Sandra Hüller in Anatomie d'une chute (2023) by Justine Triet © Les Films Pelléas/Les Films de Pierre

"J’ai une obsession pour la jeunesse, que je n’ai jamais filmée." Justine Triet

 

Vous allez continuer à habiter Anatomie d’une chute pendant quelques mois, en le présentant à travers le monde.
Même si je suis ravie, ce n’est pas ce qui m’amuse le plus. J’ai du mal à savoir comment me comporter dans ce genre de situation. Ce n’est pas l’endroit du kif. Les gens qui me connaissent le savent bien, moi, j’aime la vie. Ce serait quoi, l’endroit du kif ? Il y a quelque chose que Vincent Macaigne m’a dit il y a longtemps, et que d’autres m’ont répété : quand tu n’es vraiment rien, quand tu n’as rien fait, toutes les transgressions sont envisageables. Après, tu es identifié,
c’est différent. Et moi, j’aime casser tout, recommencer, j’adore l’idée de réinvention de soi. À mes yeux, les films représentent une possibilité de se réinventer tout le temps. C’est profondément ce que je ressens. C’est pour cela qu’ils se cognent les uns contre les autres et ne sont jamais semblables.

 

Qu’est-ce qui nourrit votre créativité aujourd’hui ?
Les gens. Les gens que j’aime. Et dans la sphère artistique ? On peut avoir le sentiment d’un léger piétinement créatif, notamment dans le cinéma contemporain.

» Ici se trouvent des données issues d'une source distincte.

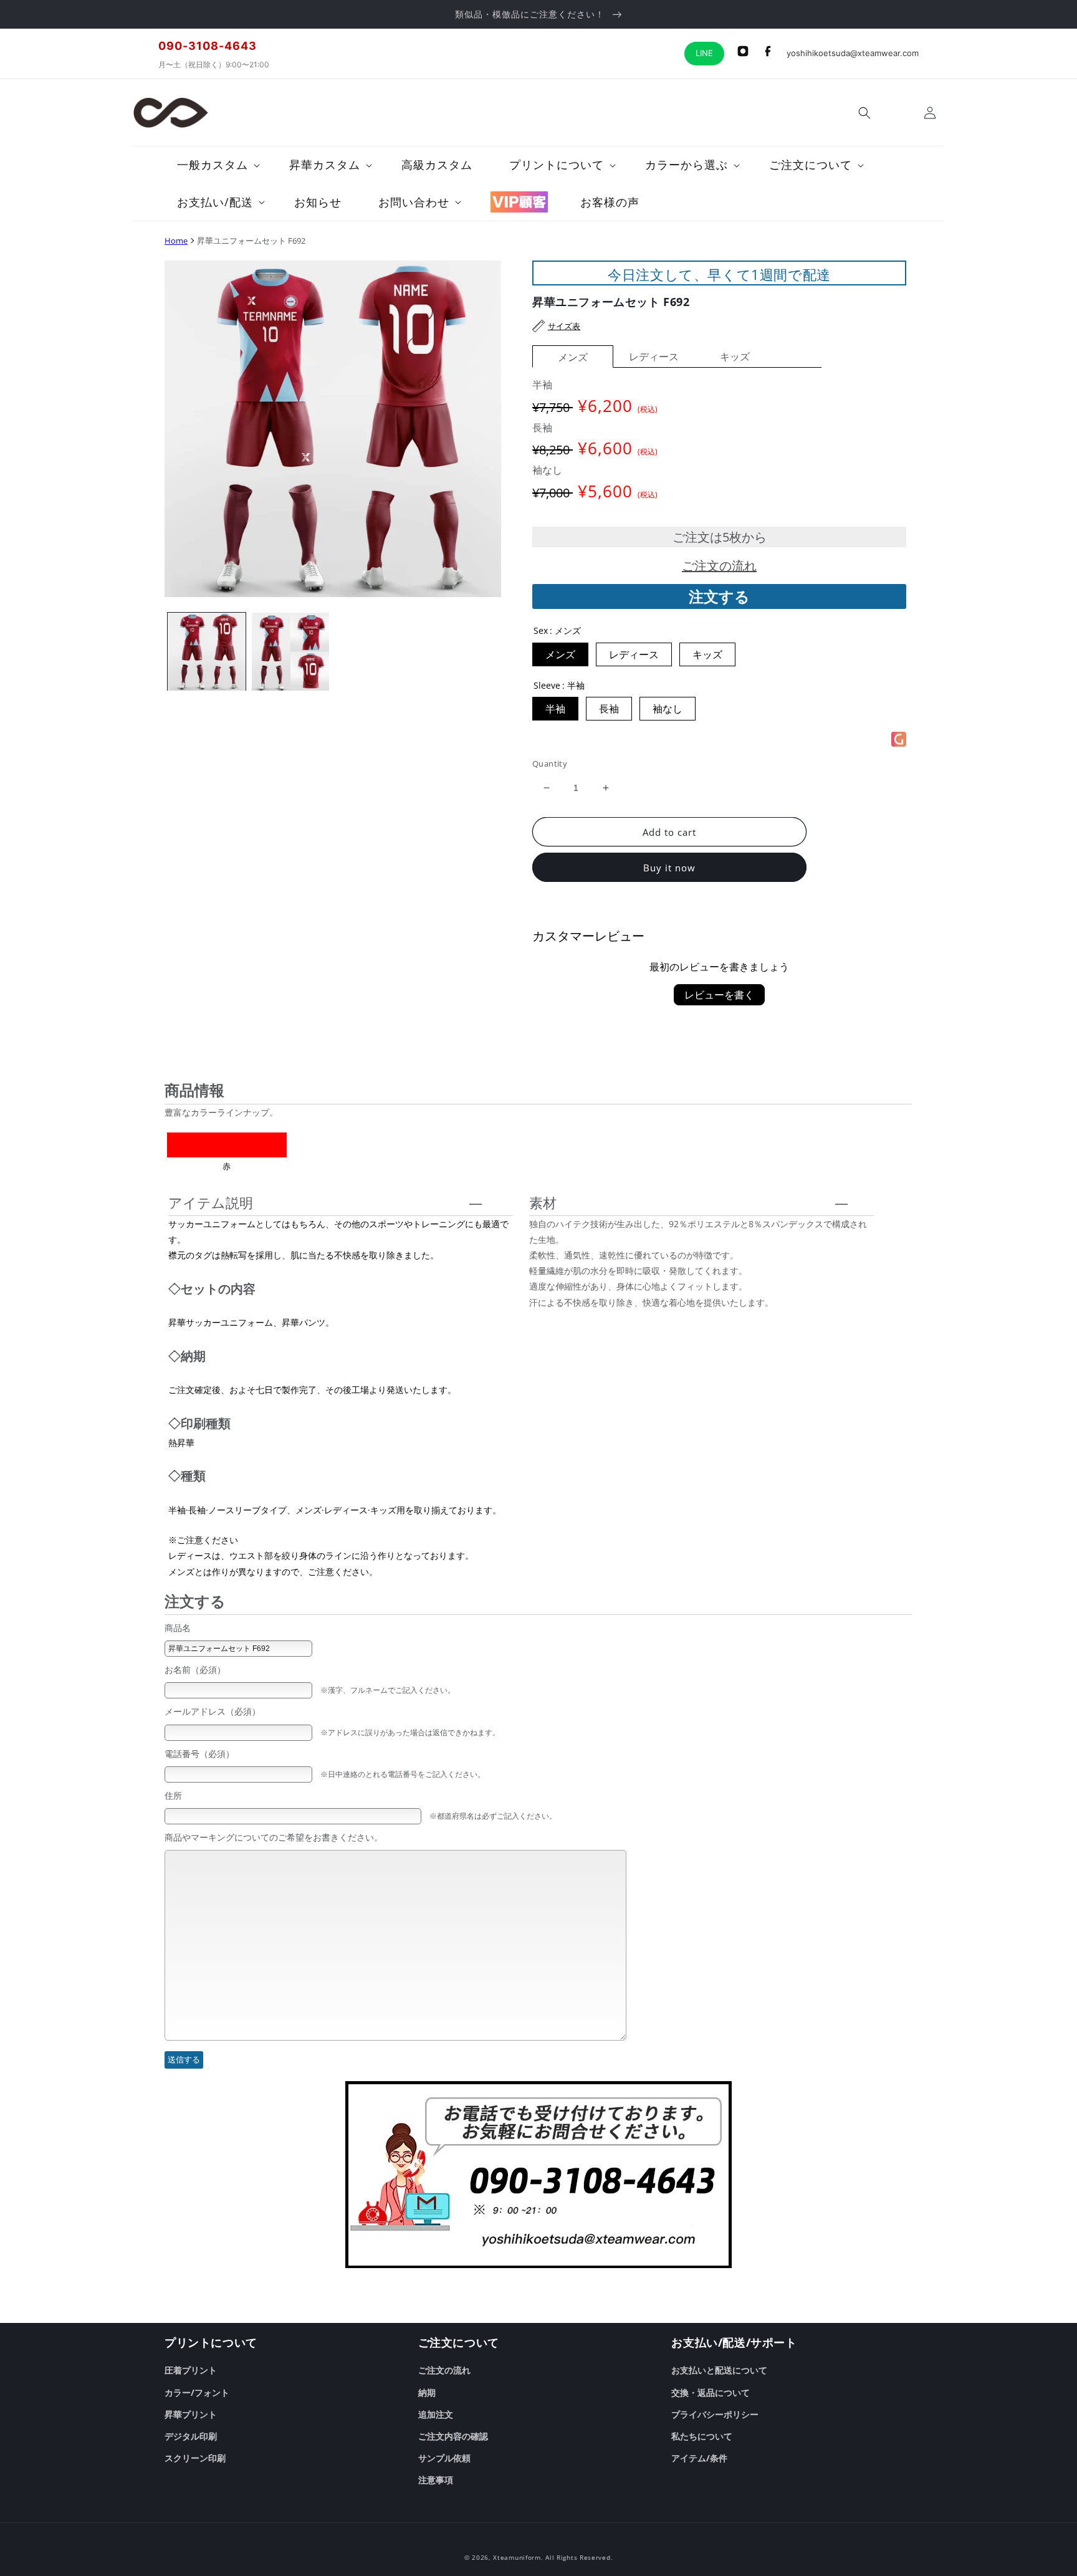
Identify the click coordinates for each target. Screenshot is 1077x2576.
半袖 (555, 709)
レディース (654, 356)
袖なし (667, 709)
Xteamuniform (516, 2557)
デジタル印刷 (191, 2436)
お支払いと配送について (719, 2370)
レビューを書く (719, 995)
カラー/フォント (197, 2392)
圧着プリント (191, 2370)
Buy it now (669, 867)
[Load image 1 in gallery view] (207, 652)
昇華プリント (191, 2414)
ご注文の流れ (719, 565)
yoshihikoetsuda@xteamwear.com (853, 53)
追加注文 (435, 2414)
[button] (864, 113)
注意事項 (435, 2480)
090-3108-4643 (207, 45)
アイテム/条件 (699, 2458)
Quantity (549, 763)
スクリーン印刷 (195, 2458)
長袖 (609, 709)
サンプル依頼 (444, 2458)
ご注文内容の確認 (453, 2436)
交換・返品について (710, 2392)
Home (176, 240)
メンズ (573, 357)
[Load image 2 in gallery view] (291, 652)
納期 (427, 2392)
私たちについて (701, 2436)
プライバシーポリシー (715, 2414)
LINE (704, 53)
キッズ (735, 356)
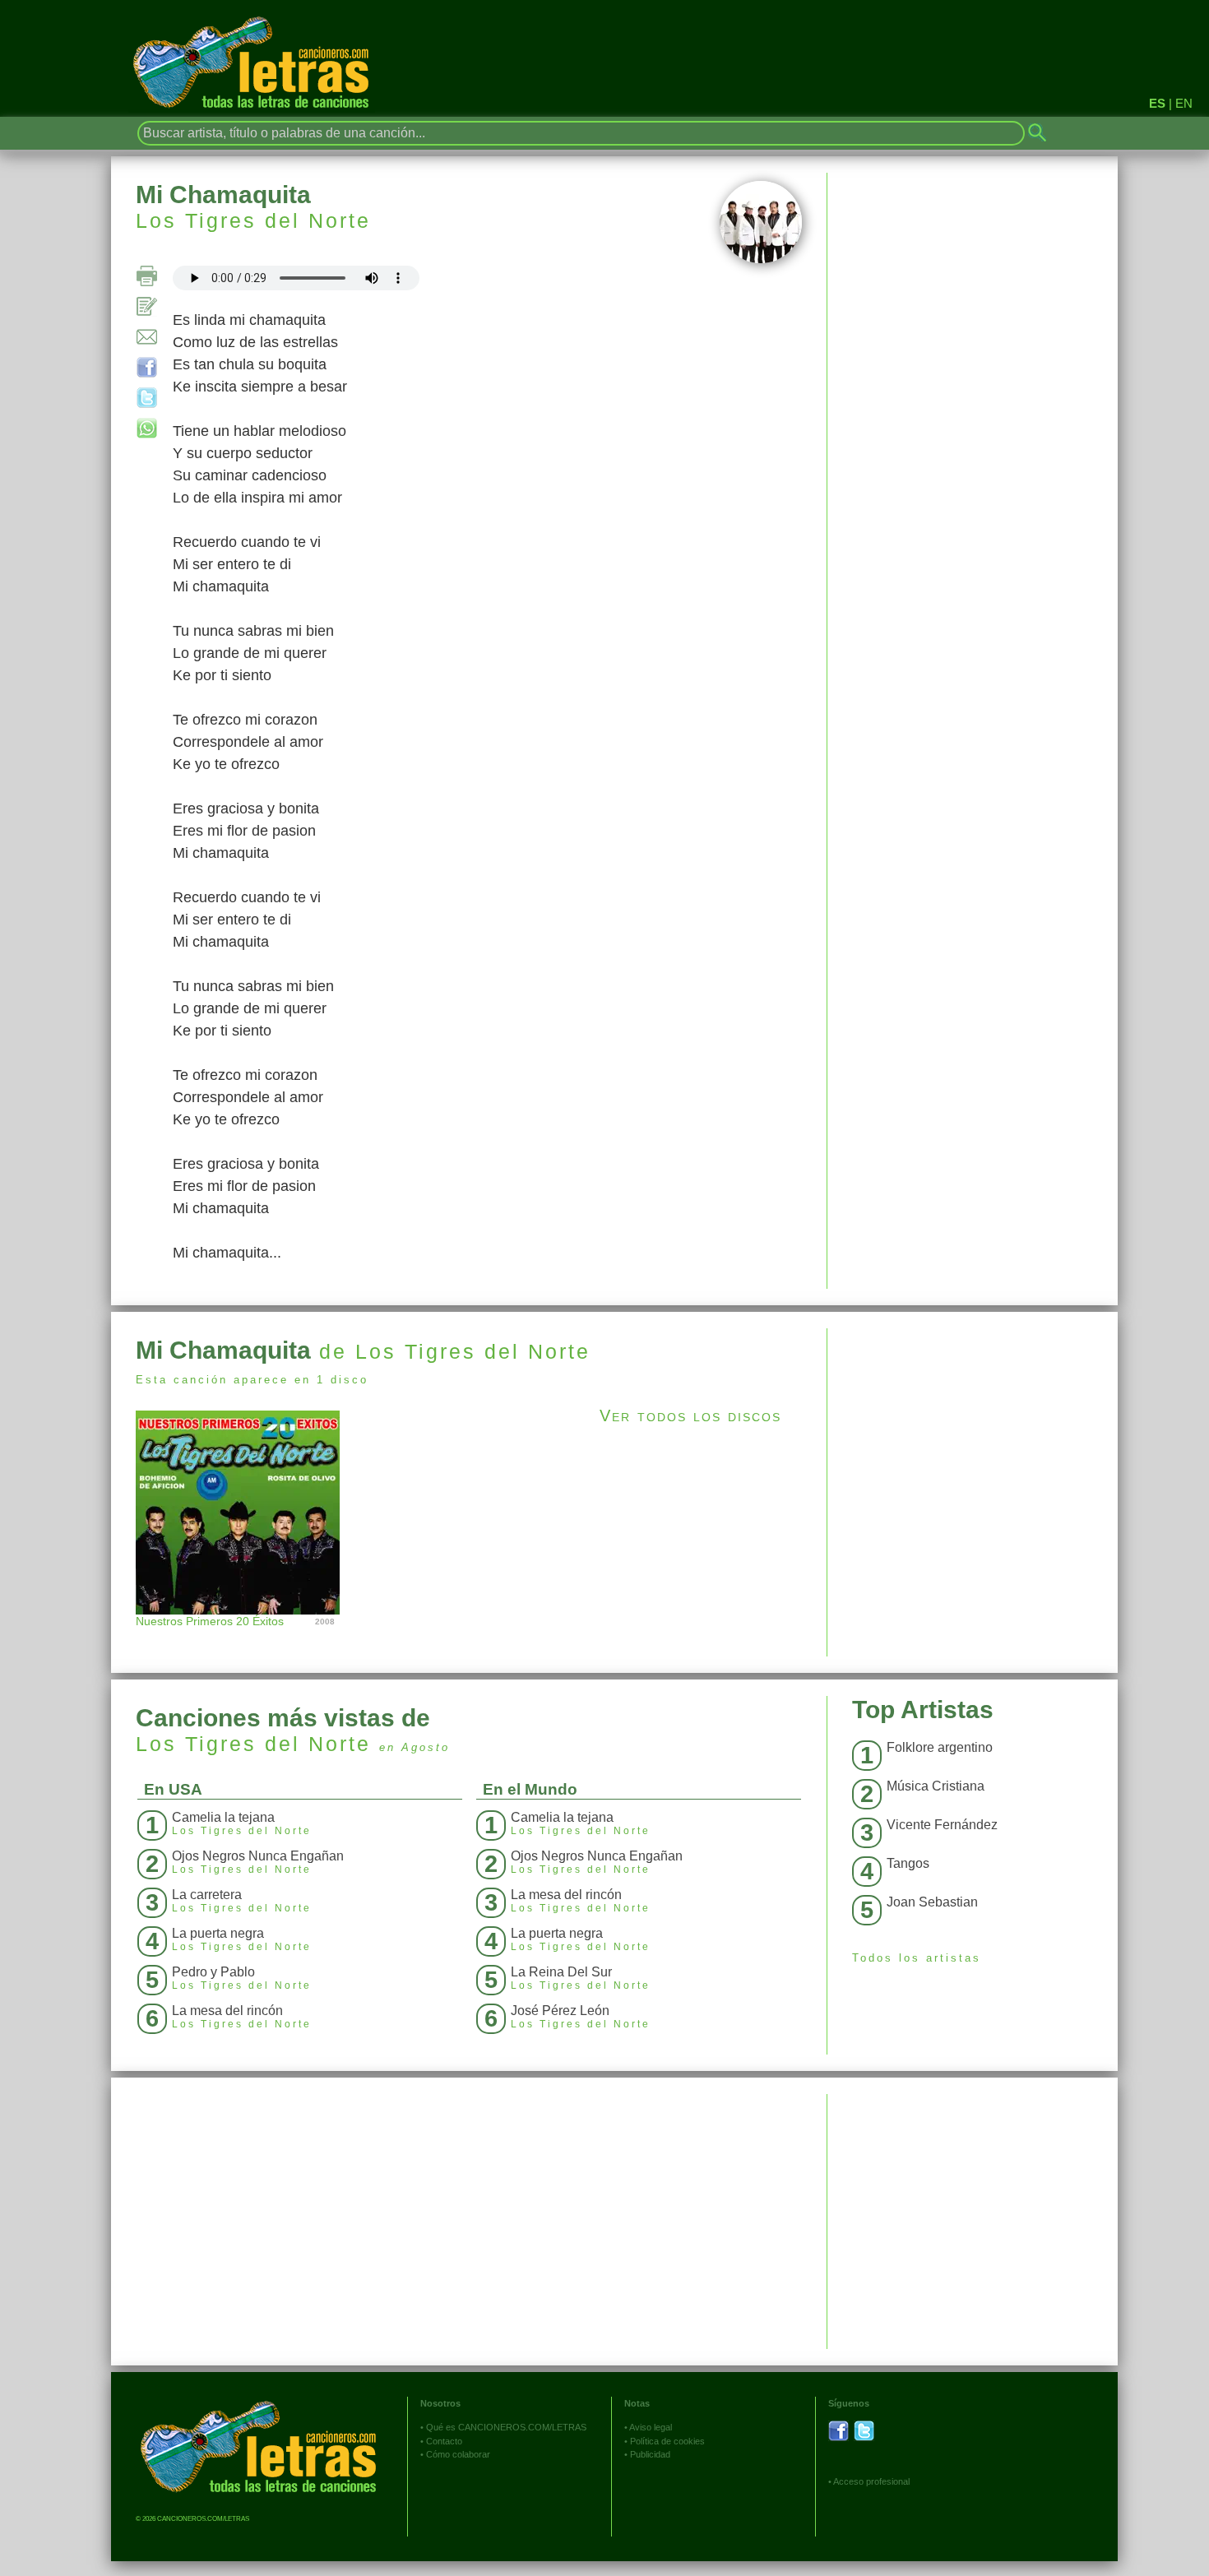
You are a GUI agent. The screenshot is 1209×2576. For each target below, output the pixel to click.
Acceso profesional (871, 2481)
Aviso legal (650, 2427)
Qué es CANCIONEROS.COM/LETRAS (506, 2427)
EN (1184, 103)
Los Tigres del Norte (253, 220)
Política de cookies (667, 2441)
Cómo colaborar (458, 2454)
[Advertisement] (972, 1443)
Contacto (444, 2441)
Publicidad (650, 2454)
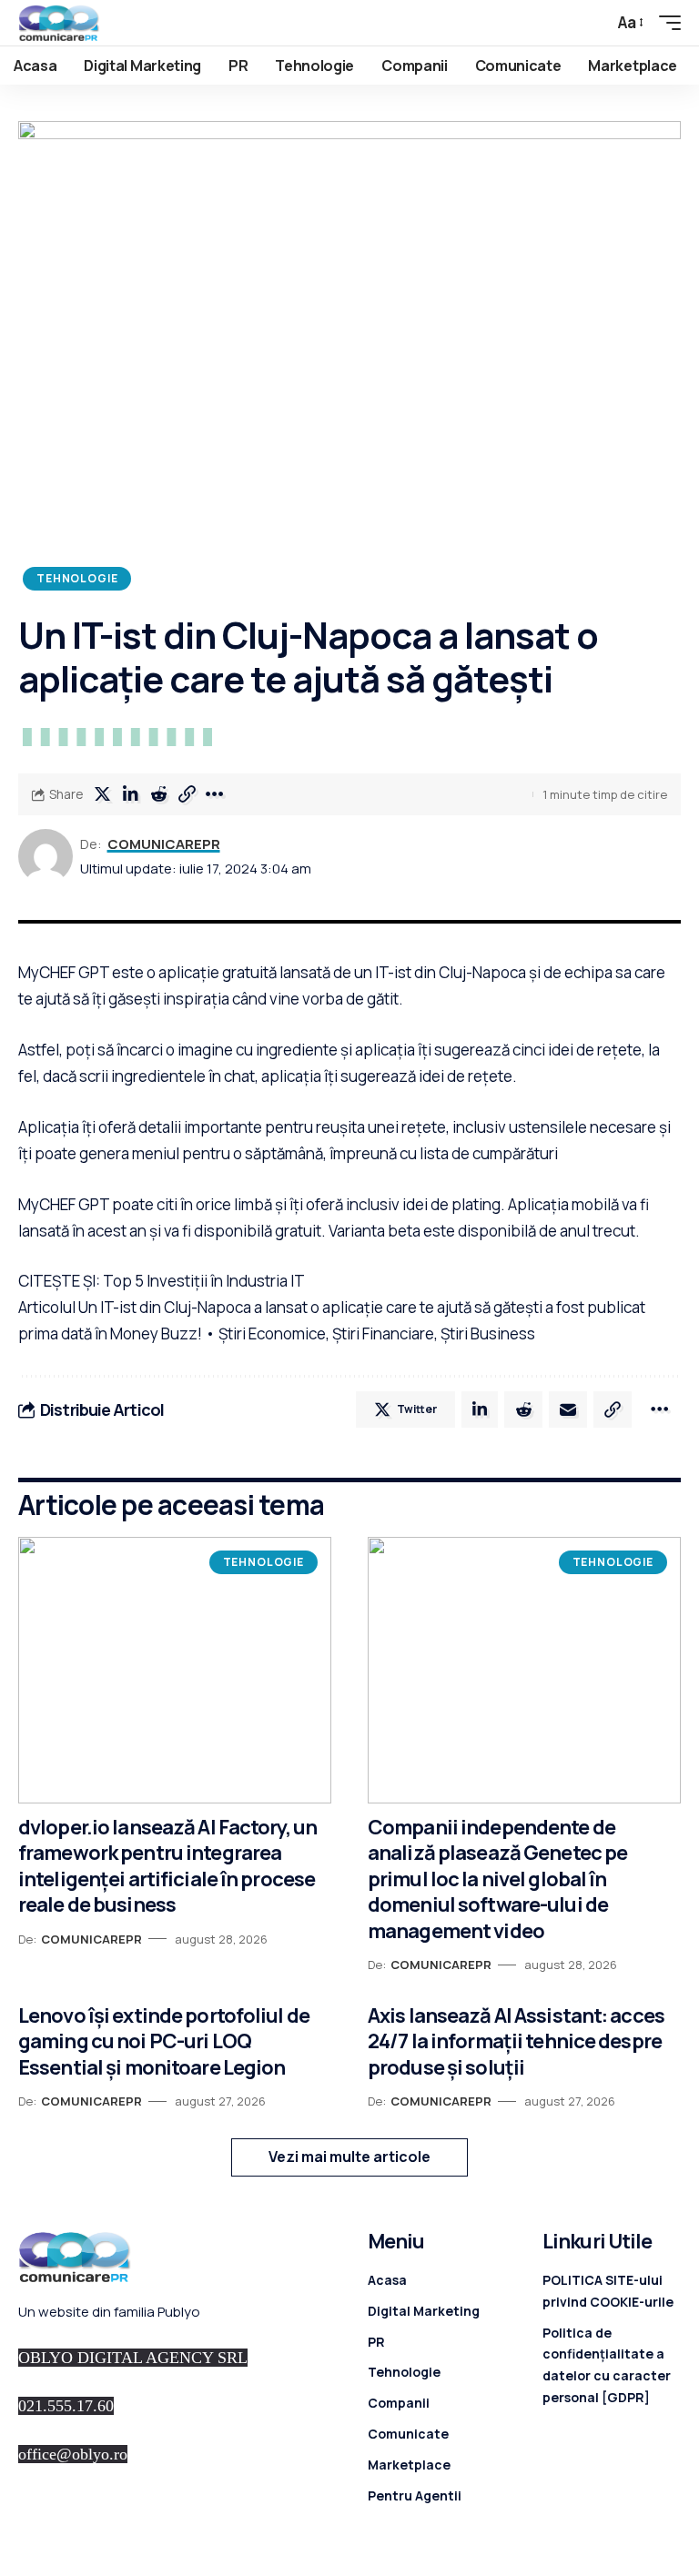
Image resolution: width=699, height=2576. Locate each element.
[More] (215, 794)
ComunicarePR (163, 843)
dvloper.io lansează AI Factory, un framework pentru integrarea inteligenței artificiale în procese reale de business (167, 1866)
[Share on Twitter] (102, 794)
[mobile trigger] (665, 22)
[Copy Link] (186, 794)
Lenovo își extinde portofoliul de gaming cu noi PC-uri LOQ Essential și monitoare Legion (163, 2041)
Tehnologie (76, 578)
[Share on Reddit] (158, 794)
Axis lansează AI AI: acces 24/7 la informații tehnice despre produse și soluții (516, 2041)
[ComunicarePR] (59, 23)
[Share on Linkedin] (130, 794)
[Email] (568, 1409)
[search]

J’ai une obsession pour la jeunesse, que je n’ai jamais filmée. Je suis très curieuse de voir comment les jeunes qui ont vécu le Covid et #MeToo vont traduire cela en images. Je suis sidérée par la manière dont les jeunes personnes peuvent être dans une ultra vulnérabilité et dans la reconnaissance des souffrances psychiques, ce qui n’était pas du tout un sujet à mon époque. Il y a un mélange d’ignorance, de grande lucidité, d’empathie. Je suis entourée de gens qui vont plus ou moins bien et j’ai envie de savoir qui sont les prochains cinéastes et écrivains qui prendront cela en main. J’attends la fille ou le garçon qui va arriver en disant : “Voilà ce qui se passe.

 

Anatomie d’une chute (2023) de Justine Triet, actuellement au cinéma.